Dias antes de apresentar ao presidente o pedido de demissão, Araújo passou pelo constrangimento de ouvir, no Senado, meia dúzia de “sugestões” para que deixasse o cargo. Entre elas, um sonoro “peça para sair” pronunciado pelo experiente Tasso Jereissati (PSDB-CE), um dos parlamentares que já frequentaram listas de possíveis ocupantes do Itamaraty, pela familiriadade que construiu com o tema.
Chapéu alheio
Na já chamada “geopolítica da vacina”, vem justamente da Casa Branca o mais novo enigma que desafia o Planalto e o Itamaraty. Para a surpresa de muitos, e contrariando a postura tradicional dos EUA, Biden anunciou o apoio à suspensão temporária de patentes sobre as vacinas contra a covid. Ainda na gestão do ex-chanceler, o Brasil se opôs à proposta desse teor feita pela Índia e pela África do Sul. Ambos os países são parceiros do Brasil no Brics, e o primeiro forma com a China a dupla de grandes produtores e exportadores de fármacos e insumos cruciais para a indústria farmacêutica.
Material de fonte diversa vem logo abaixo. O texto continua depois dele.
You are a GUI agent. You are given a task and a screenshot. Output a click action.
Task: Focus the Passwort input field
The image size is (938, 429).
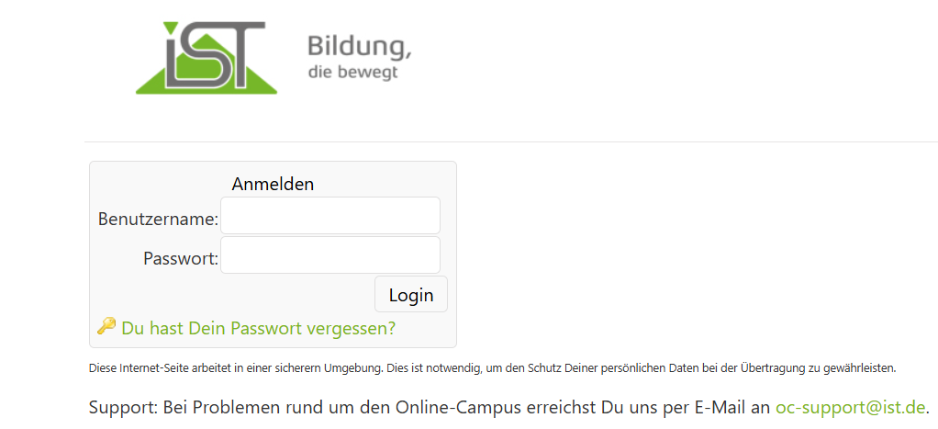pos(329,255)
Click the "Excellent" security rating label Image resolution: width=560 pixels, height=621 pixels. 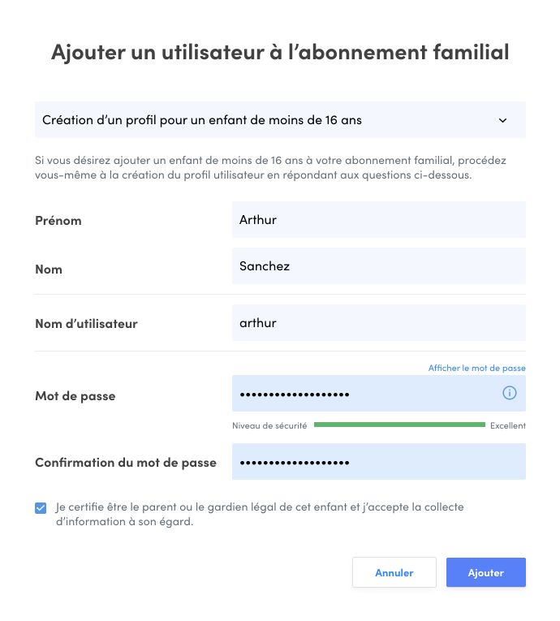[507, 425]
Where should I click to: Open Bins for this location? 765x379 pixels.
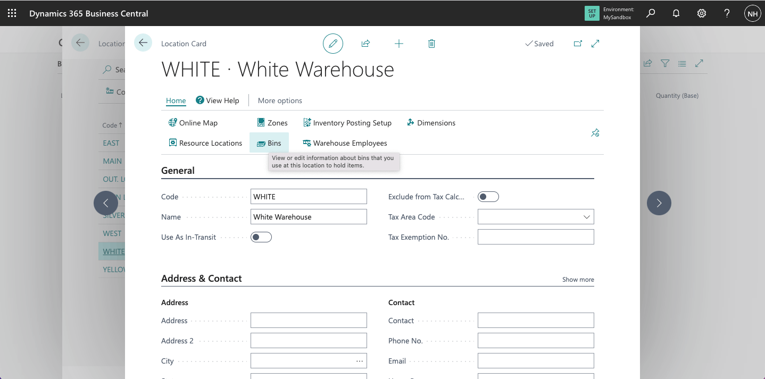[269, 143]
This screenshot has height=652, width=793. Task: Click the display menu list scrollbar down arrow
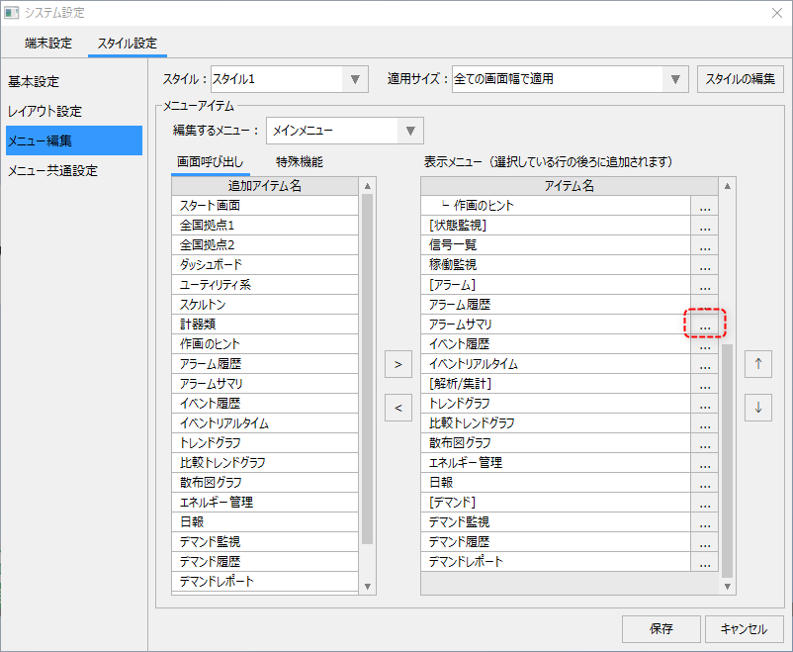tap(730, 587)
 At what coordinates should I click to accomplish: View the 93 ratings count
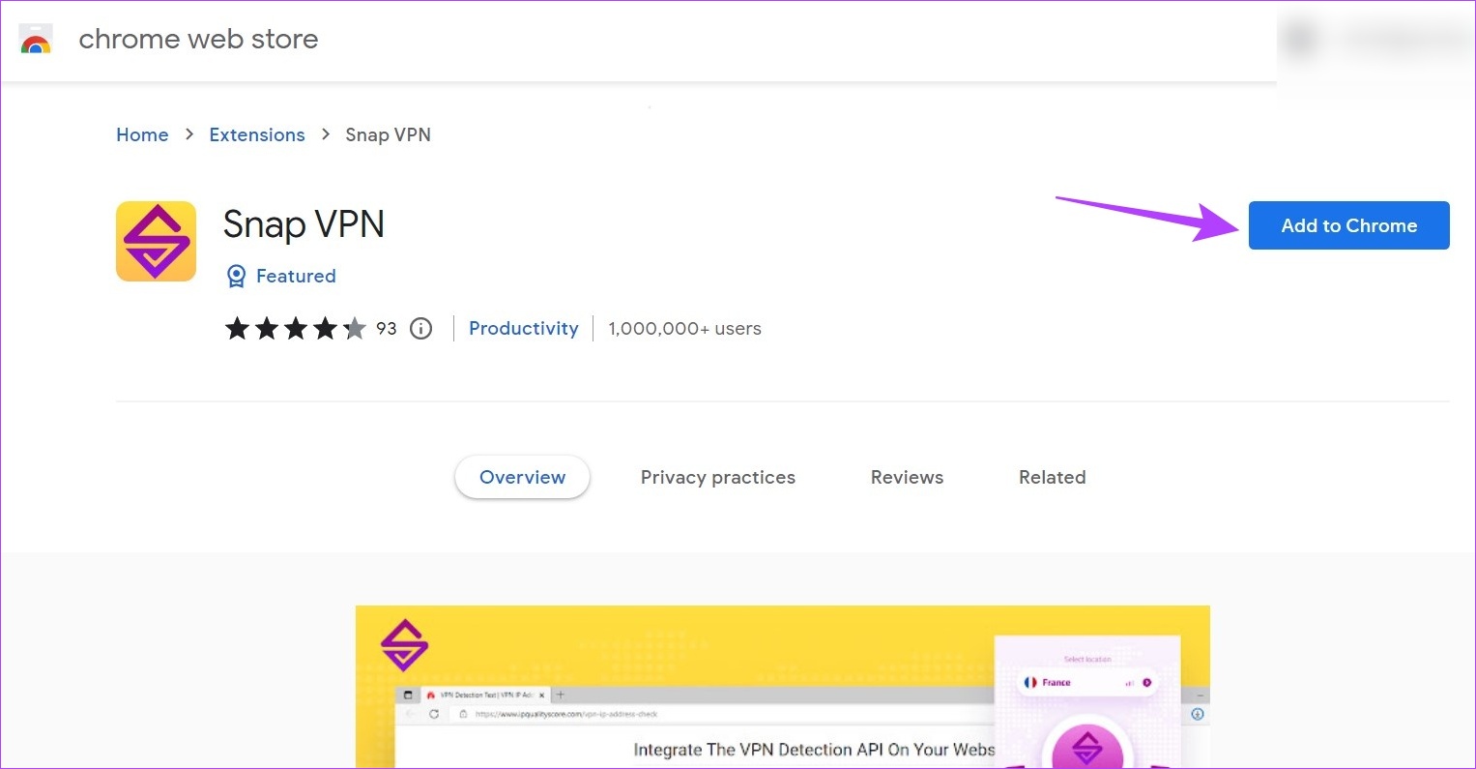[x=387, y=328]
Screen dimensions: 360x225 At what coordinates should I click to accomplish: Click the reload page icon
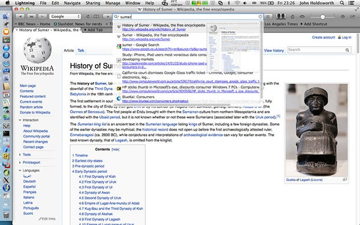point(88,17)
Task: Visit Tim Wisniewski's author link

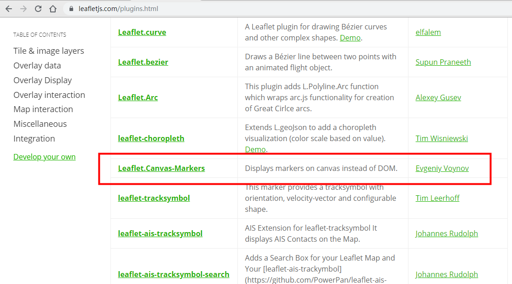Action: click(442, 138)
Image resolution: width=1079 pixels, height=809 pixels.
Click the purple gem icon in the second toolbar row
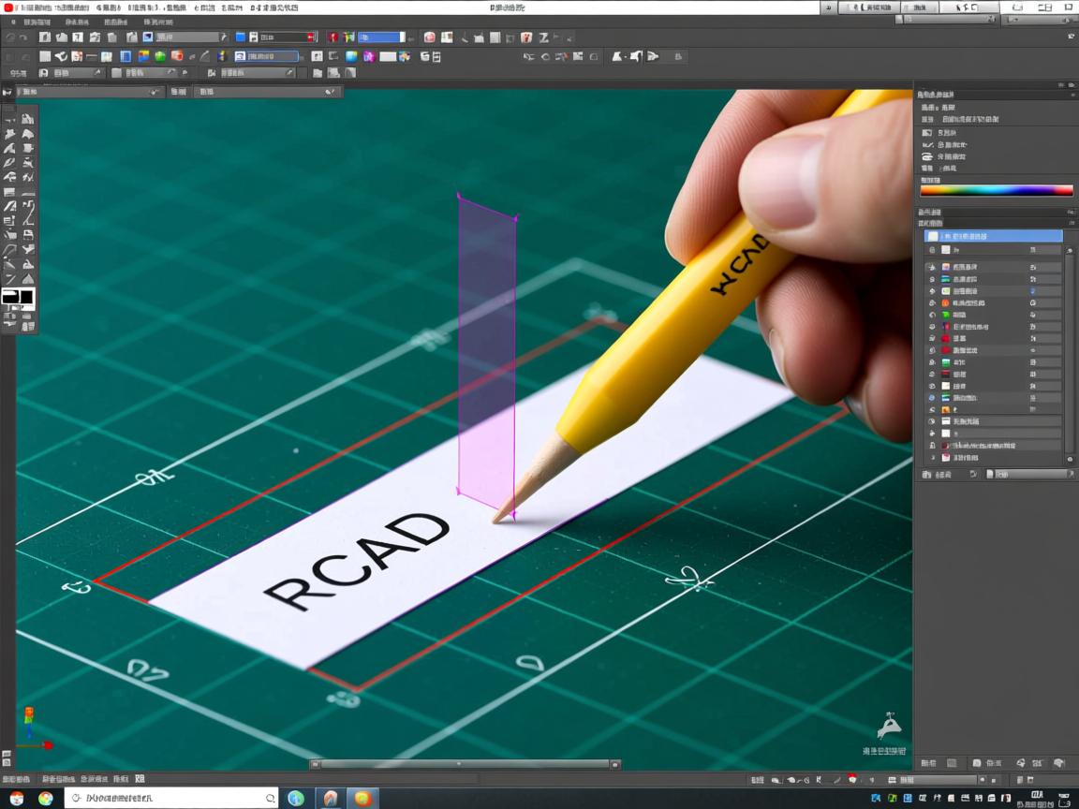[369, 56]
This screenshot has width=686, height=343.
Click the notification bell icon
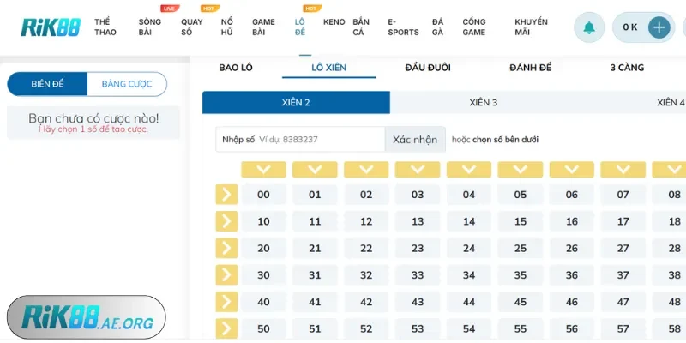click(589, 27)
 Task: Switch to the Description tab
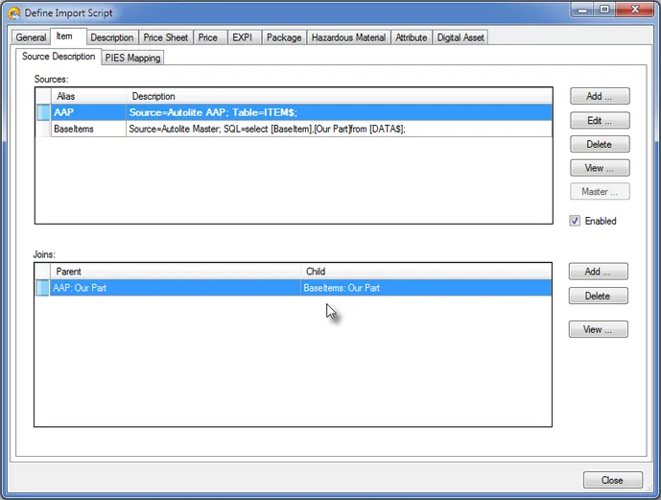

Pela perspectiva das relações em escala global, o lance do presidente americano está sendo visto como exemplo de manobra com excelente relação de custo-benefício. Economicamente, a indústria dos EUA tem pouco a perder com a medida, ao contrário dos concorrentes chineses, indianos e mesmo europeus. Politicamente, Biden tem muito a ganhar, graças ao peso específico dos EUA para favorecer uma decisão dessa natureza. De quebra, rouba à China o protagonismo no combate à pandemia.
Quem te viu...
Para quem acompanha a diplomacia brasileira, é inevitável lembrar o papel desempenhado pelo país, no início dos anos 2000, para a quebra de patentes sobre medicamentos destinados a enfrentar a aids, com o tucano José Serra no Ministério da Saúde. Na audiência a que compareceu no Senado, o novo chanceler reafirmou as reservas do governo Bolsonaro contra a repetição da iniciativa no combate ao coronavírus.